------ Information shown ------

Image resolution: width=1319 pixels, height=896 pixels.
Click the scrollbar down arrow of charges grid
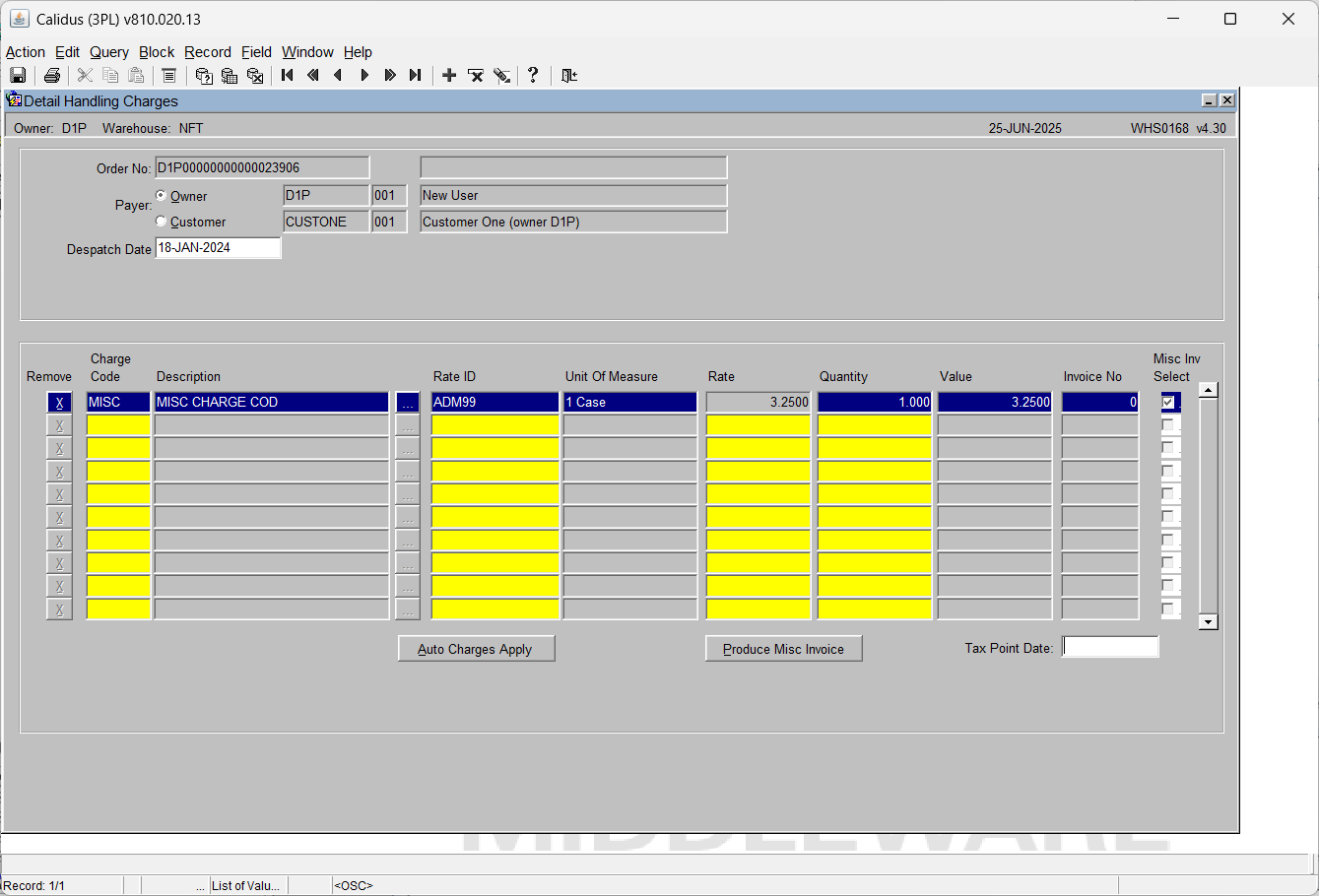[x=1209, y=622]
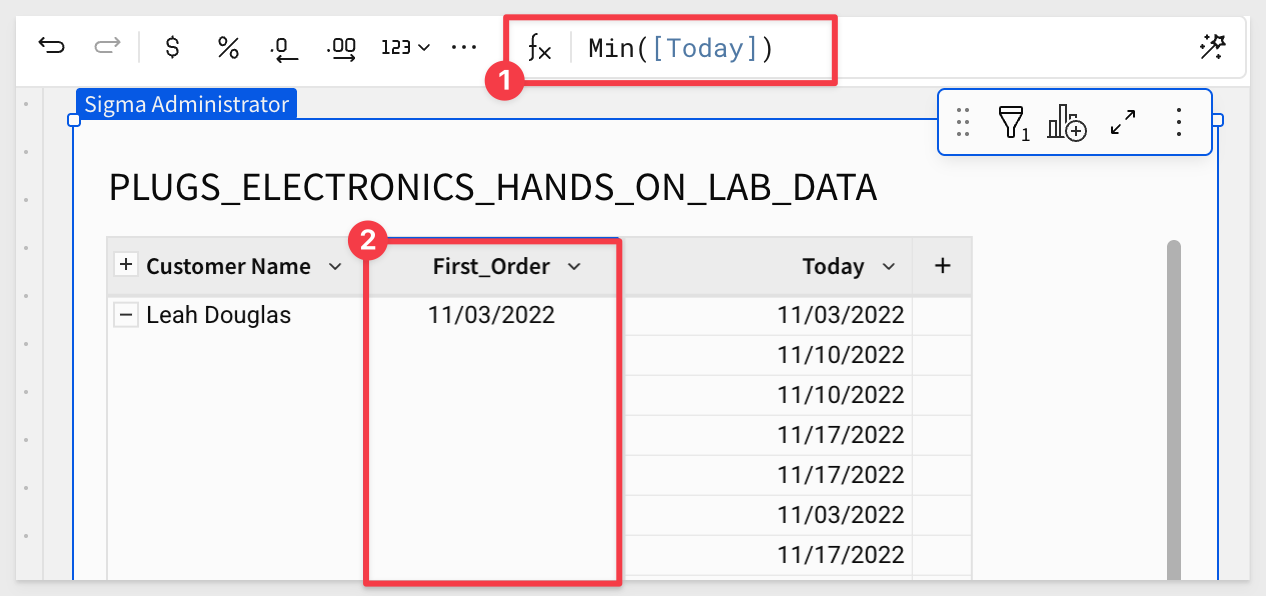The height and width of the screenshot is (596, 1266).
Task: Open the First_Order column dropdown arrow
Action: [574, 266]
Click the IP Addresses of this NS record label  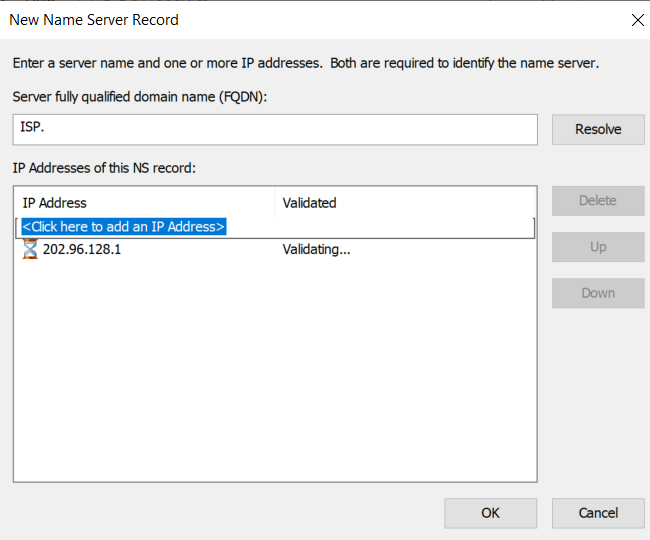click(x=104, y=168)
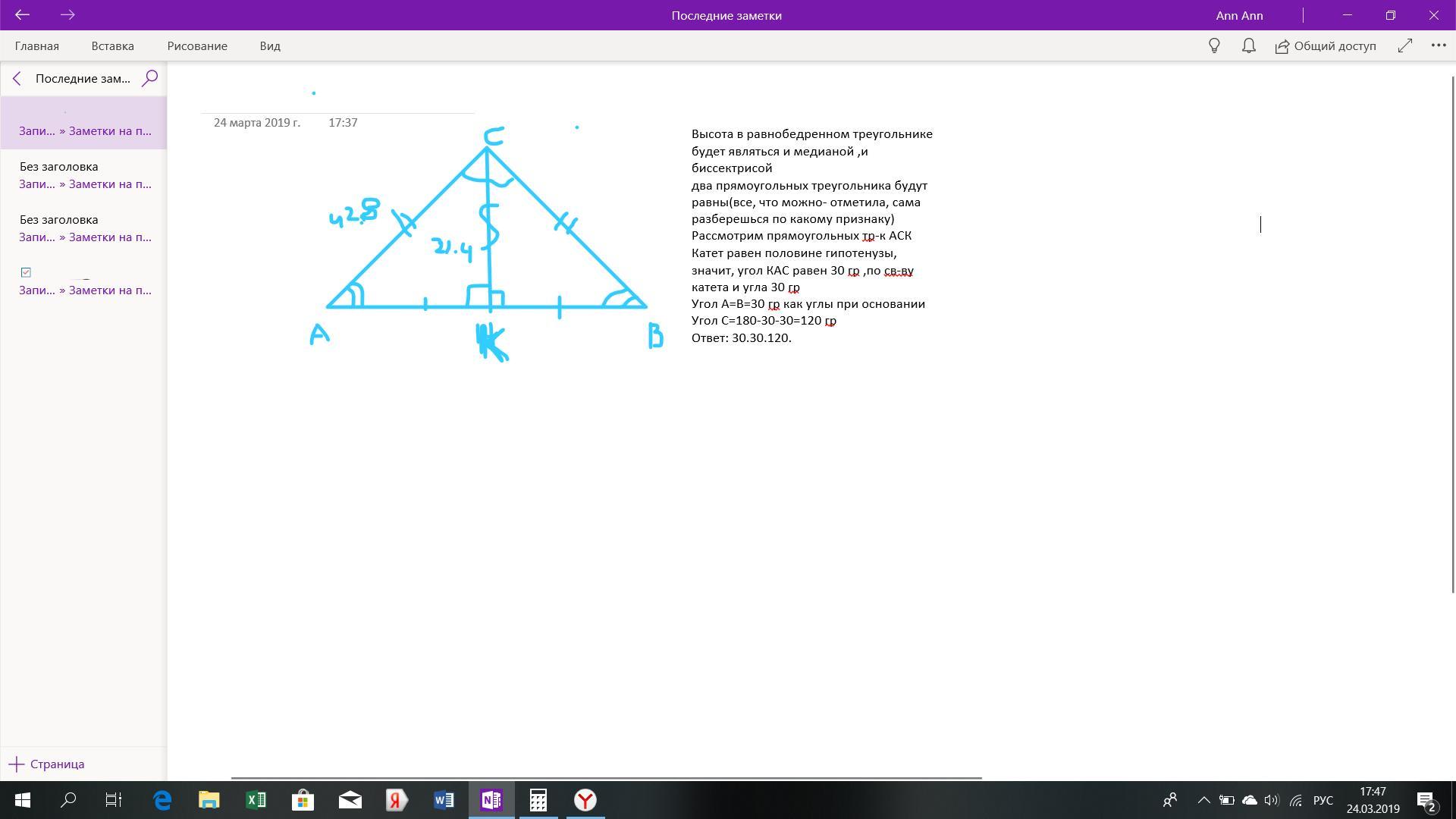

------
------ Information shown ------

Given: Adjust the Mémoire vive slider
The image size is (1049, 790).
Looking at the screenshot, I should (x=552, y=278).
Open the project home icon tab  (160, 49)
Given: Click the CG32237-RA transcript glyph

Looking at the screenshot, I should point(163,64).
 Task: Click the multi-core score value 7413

------

- Instructions for the task:
Echo the listing lines beginning with the one containing "Given: Adjust the Mémoire vive slider" and continuing through the one containing "Task: Click the multi-core score value 7413", with both of those lines included.

- Answer to this task:
Given: Adjust the Mémoire vive slider
The image size is (1049, 790).
Looking at the screenshot, I should (x=552, y=278).
Open the project home icon tab  (160, 49)
Given: Click the CG32237-RA transcript glyph

Looking at the screenshot, I should point(163,64).
 Task: Click the multi-core score value 7413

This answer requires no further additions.